START RECORDS SUPPLIED

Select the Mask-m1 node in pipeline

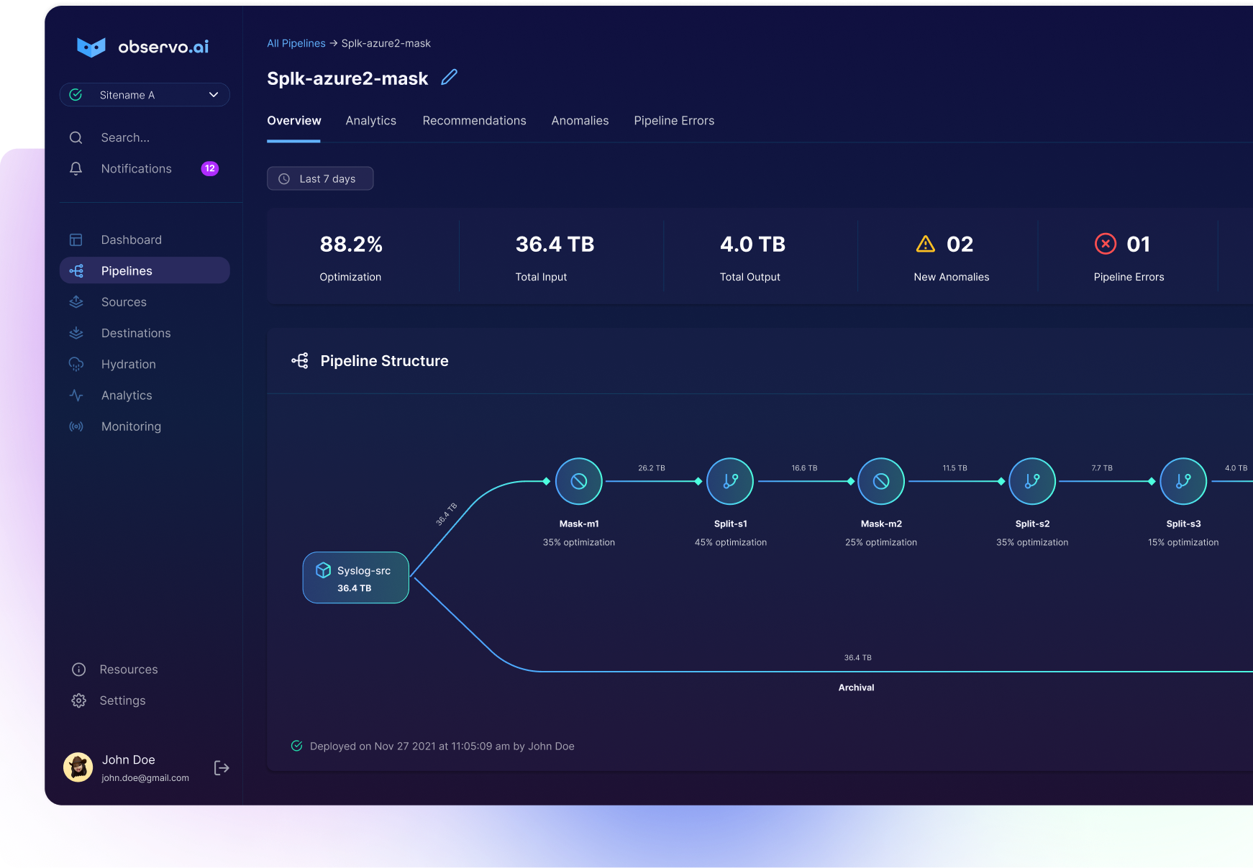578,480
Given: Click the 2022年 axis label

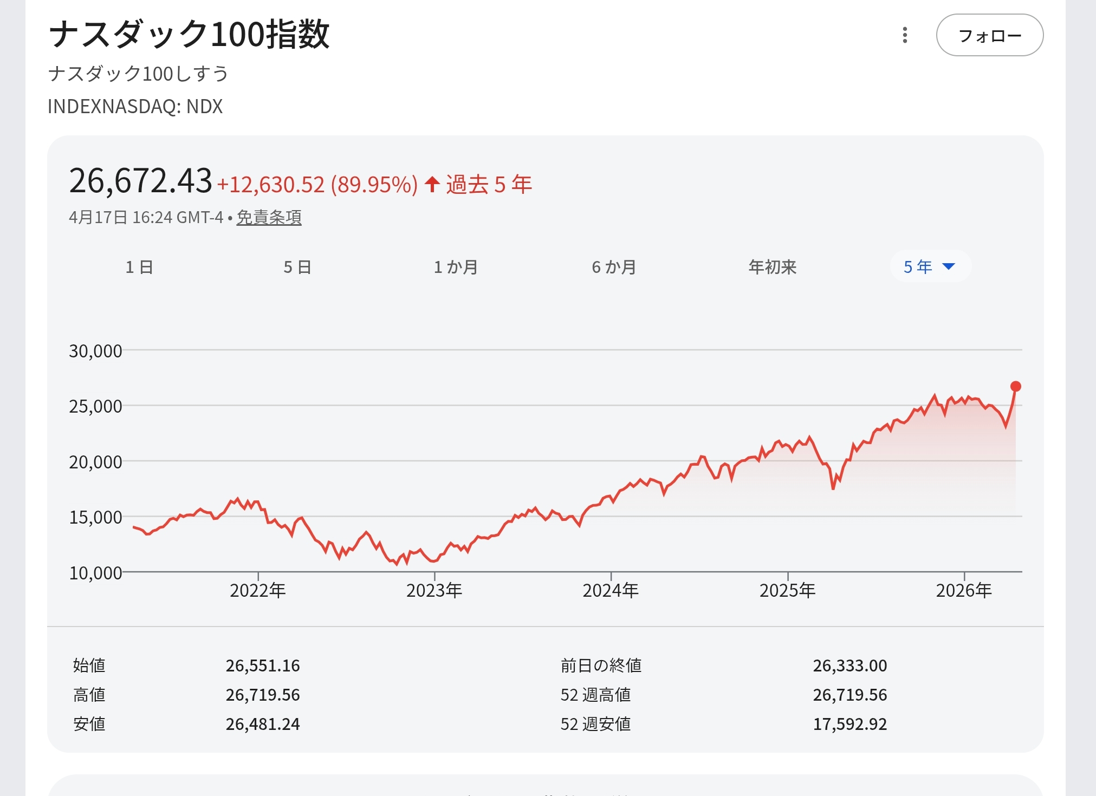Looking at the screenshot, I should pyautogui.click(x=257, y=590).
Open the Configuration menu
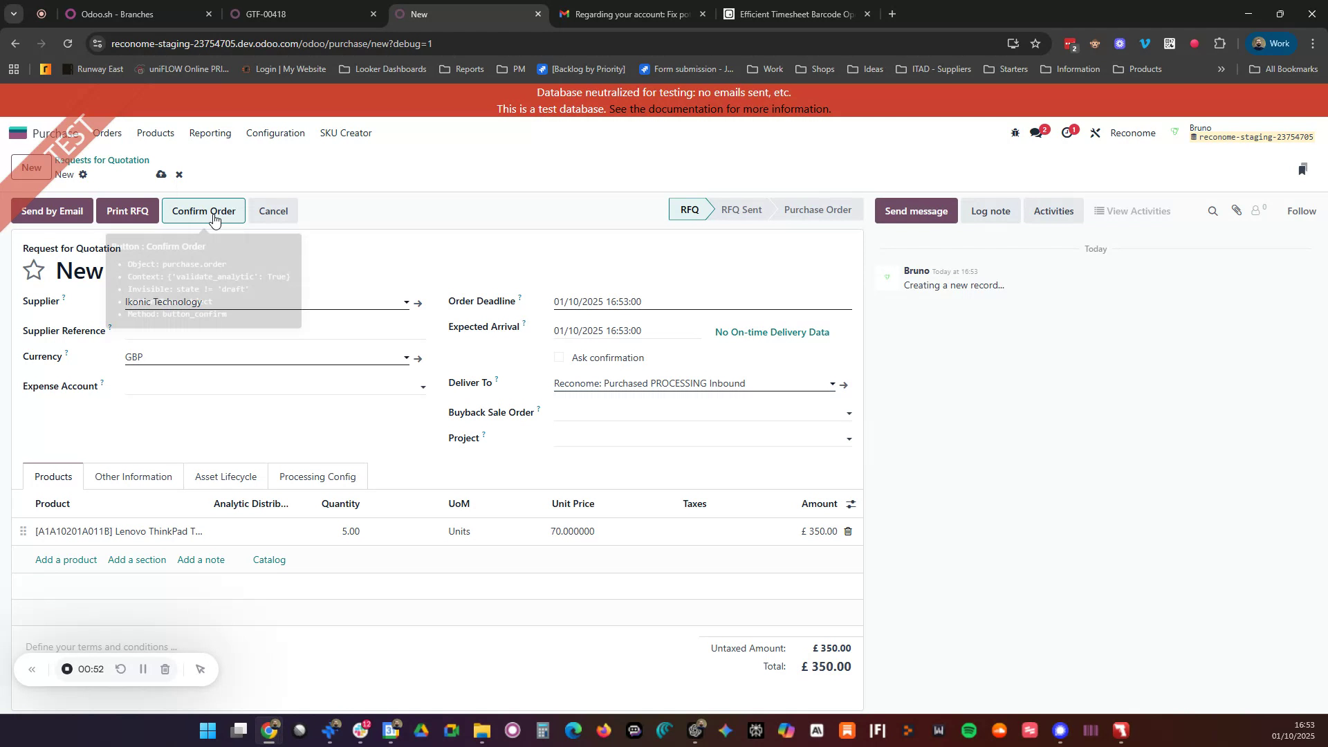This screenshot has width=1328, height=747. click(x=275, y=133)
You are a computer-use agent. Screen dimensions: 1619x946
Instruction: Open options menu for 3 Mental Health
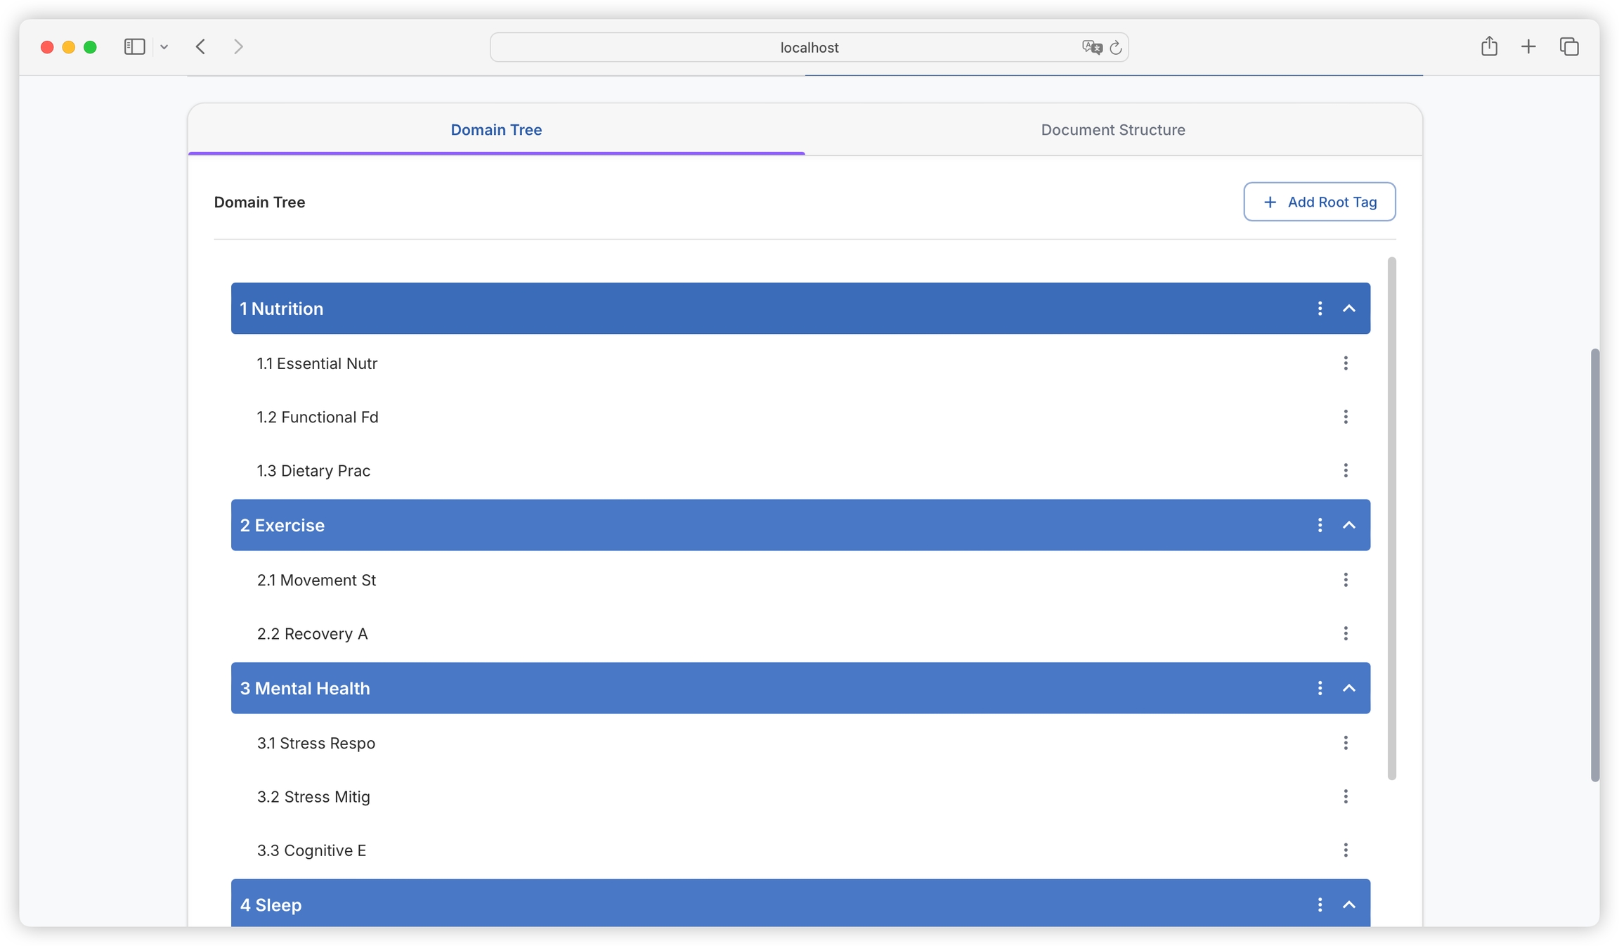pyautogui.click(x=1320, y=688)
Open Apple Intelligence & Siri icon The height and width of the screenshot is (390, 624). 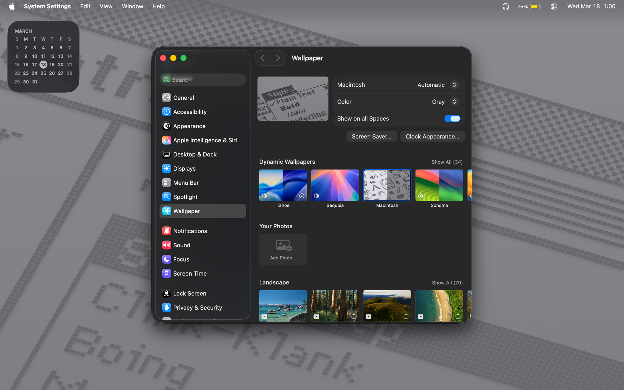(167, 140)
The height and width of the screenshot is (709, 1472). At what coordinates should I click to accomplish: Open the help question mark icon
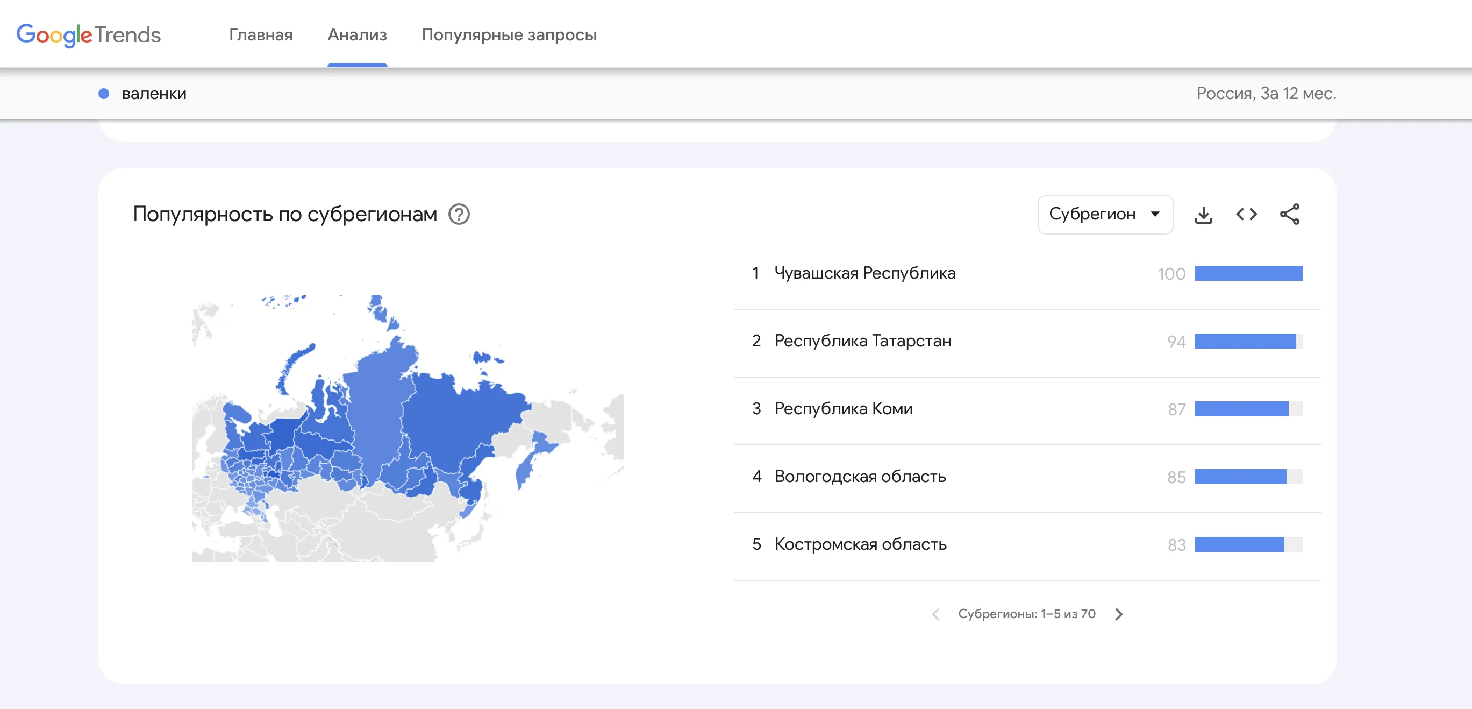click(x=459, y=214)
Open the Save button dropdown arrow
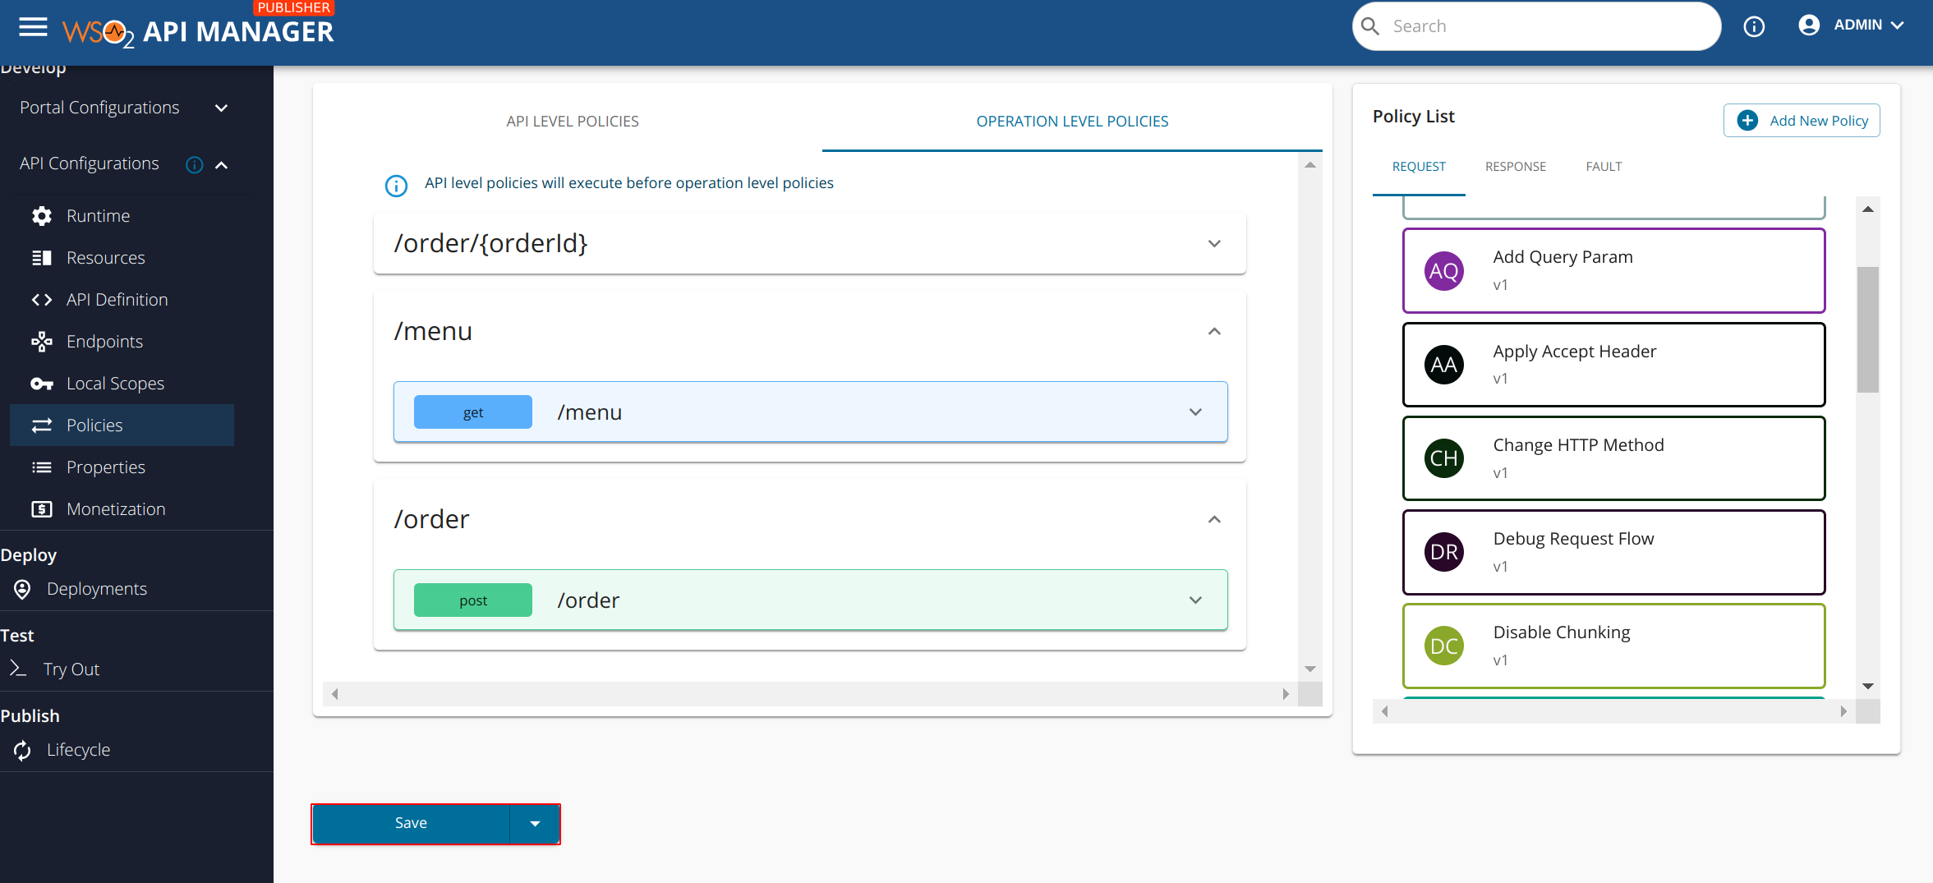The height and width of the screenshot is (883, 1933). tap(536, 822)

END RECORDS SUPPLIED

Starting at the line containing "The height and width of the screenshot is (709, 1472).", output every remaining line of the records above exactly, the last one included. Nothing else belongs in the output, and no pictures either.

RESULT OF THIS TASK
The height and width of the screenshot is (709, 1472). At what coordinates should I click to accomplish: Open the help question mark icon
click(x=459, y=214)
Open the Save button dropdown arrow
The height and width of the screenshot is (883, 1933). tap(536, 822)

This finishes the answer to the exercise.